Text.
▬▬▬▬▬▬▬▬▬▬

There is a thread entitled "what would you like to see in FreeBSD". Updating drm is one of the most requested items. Haswell graphics support would be awesome.


----------



## Juanitou (Sep 23, 2015)

I take a look every day at how this support is coming, it’s happening right now:
https://github.com/freebsd/freebsd-base-graphics/commits/drm-i915-update-38


----------



## priyadarshan (Sep 25, 2015)

I decided I am not going to sell this, and I shall wait. Meanwhile I could use FreeBSD in pure text more. My workflow use Emacs 80% in any case, and Emacs can work quite well fron the shell. I think I can survive pretty well until drivers are ready.

Now, I need to find out how to setup vt() to display 1920x1080.


----------



## priyadarshan (Oct 8, 2015)

The wiki page has been updated. I tested it on the Thinkpad w541 using FreeBSD 11-CURRENT, but with no sucess yet.
The X.Org server does not start, as it does not recognise any device on the laptop.
But there is progress, looking at the logs, now the HD4600 GPU (among others) is recognised.


----------



## kattadaemon (Jul 30, 2016)

I plan on buying w541 so wondering if xorg is working. Any update ?


----------



## priyadarshan (Jul 31, 2016)

Yes, I was able to run X.org with FreeBSD 11-BETA.

Also, back in June PC-BSD was able to give working KDE. July version broke, but I am sure by the time FreeBSD 11-RELEASE is out, it will be good again.

The trick with w541 is the Optimus architecture (ie, they offer Intel GPU + nVidia GPU). Even on Linux is giving no end of trouble.

If I would have to get a laptop again, I would avoid nvidia optimus, especially on Lenovo, since one cannot even shut it off via BIOS anymore.


----------



## kattadaemon (Jul 31, 2016)

Thanks for the reply. I'm a power user so like the specs of this laptop but will take your advise into consideration.
Does suspend/resume work, does graphics recover from resume?


----------



## priyadarshan (Jul 31, 2016)

Suspend/resume was working as of PC-BSD of June, then broke with July's image. I am sure it will be fixed by September, as well.

One thing I still have to find a fix is the fan's noise.

▬▬▬▬▬▬▬▬▬▬

Dataset extract.
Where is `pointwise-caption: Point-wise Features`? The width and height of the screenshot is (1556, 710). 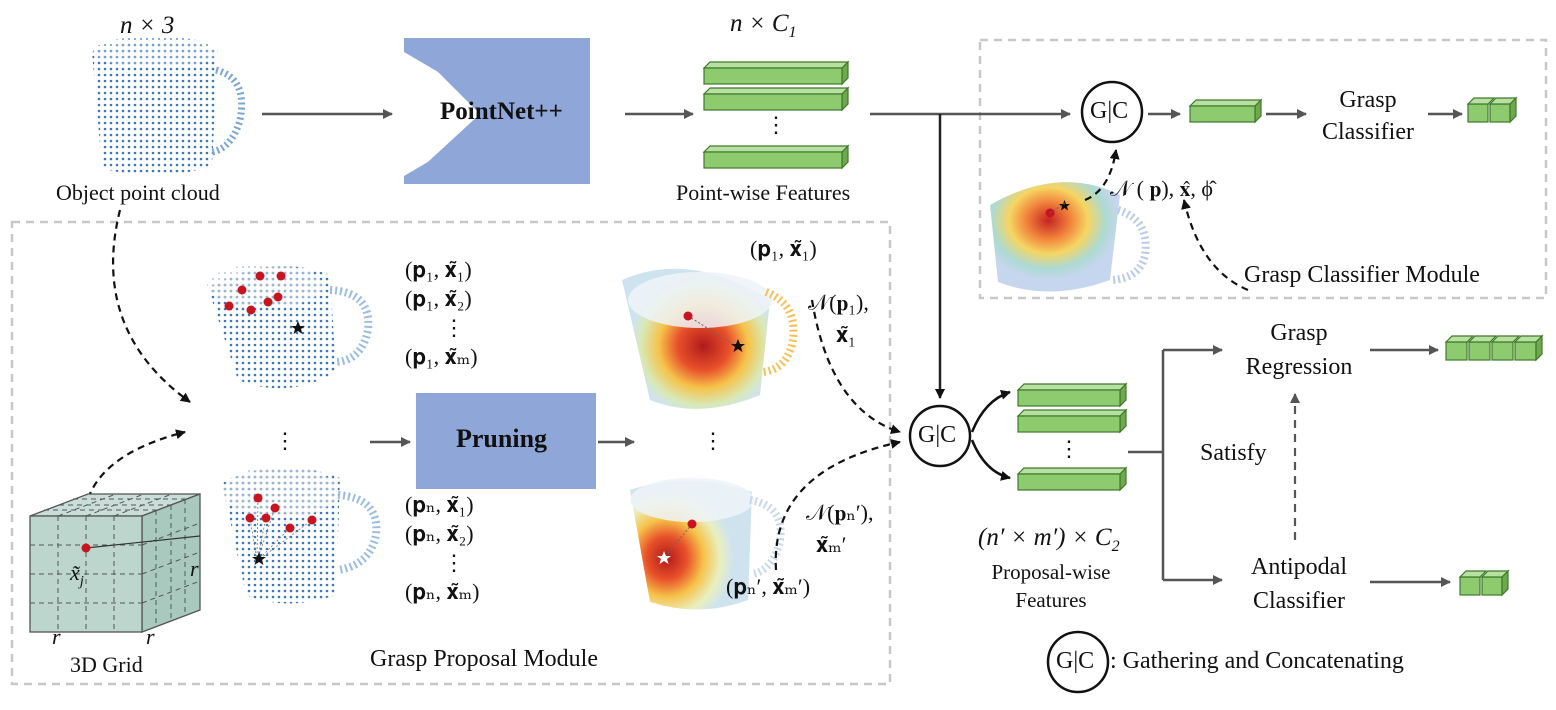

▬▬▬▬▬▬▬▬▬▬

Questions.
[1] In the FreeBSD forum thread, rewrite the stretch from "I decided I" through "no sucess yet.", putting "Vim" wherever "Emacs" appears.
[2] In the FreeBSD forum thread, which FreeBSD version did priyadarshan use to run X.org successfully?
[3] How might the FreeBSD forum thread go on after its final post?

Task-by-task answers.
[1]
I decided I am not going to sell this, and I shall wait. Meanwhile I could use FreeBSD in pure text more. My workflow use Vim 80% in any case, and Vim can work quite well fron the shell. I think I can survive pretty well until drivers are ready.

Now, I need to find out how to setup vt() to display 1920x1080.


----------



## priyadarshan (Oct 8, 2015)

The wiki page has been updated. I tested it on the Thinkpad w541 using FreeBSD 11-CURRENT, but with no sucess yet.

[2] FreeBSD 11-BETA.

[3]
Perhaps because of nVidia GPU, the fan  kicks in almost always, unless one uses less resource-hungry DE, like XFCE.

That happens with Linux as well (no matter which distro, I literally tried dozens), so it is definitely not FreeBSD's fault.

If one really like to use Gnome 3, or Cinnamon, etc, one should be ready to live with a very hot laptop, and its noisy fan always going.

Since our company works mainly with Common Lisp, I switched to using StumpWM, sometimes XFCE, and I do not notice that as much now.

PS: Just noticed this on r/BSD: https://www.reddit.com/r/BSD/comments/4vg1po/powerd_a_dropin_replacement_avoiding_some_of_the/


----------



## scottro (Jul 31, 2016)

Thanks for that, going to try powerdxx.


----------



## Atsuri (Jul 31, 2016)

priyadarshan said:


> Yes, I was able to run X.org with FreeBSD 11-BETA.
> 
> Also, back in June PC-BSD was able to give working KDE. July version broke, but I am sure by the time FreeBSD 11-RELEASE is out, it will be good again.
> 
> ...



I was always wondering about this. FreeBSD has many more obvious interfaces to hardware components than GNU/Linux. Would there be no way to simply turn the card off after the system is loaded or during boot time? The display is driven via the Intel iGPU anyway. 

That's essentially what bumblebee does, I think (launching the card only for a per--application X11 session), though in a more user-controlled manner.


----------



## kpa (Jul 31, 2016)

Atsuri said:


> I was always wondering about this. FreeBSD has many more obvious interfaces to hardware components than GNU/Linux. Would there be no way to simply turn the card off after the system is loaded or during boot time? The display is driven via the Intel iGPU anyway.
> 
> That's essentially what bumblebee does, I think (launching the card only for a per--application X11 session), though in a more user-controlled manner.



The questions you have to ask are "Are those interfaces documented anywhere? Does the hardware allow such thing?". The answers so far have been negative and that's why the only way to turn off controllers is to use the BIOS/UEFI firmware for the purpose if that's even possible there.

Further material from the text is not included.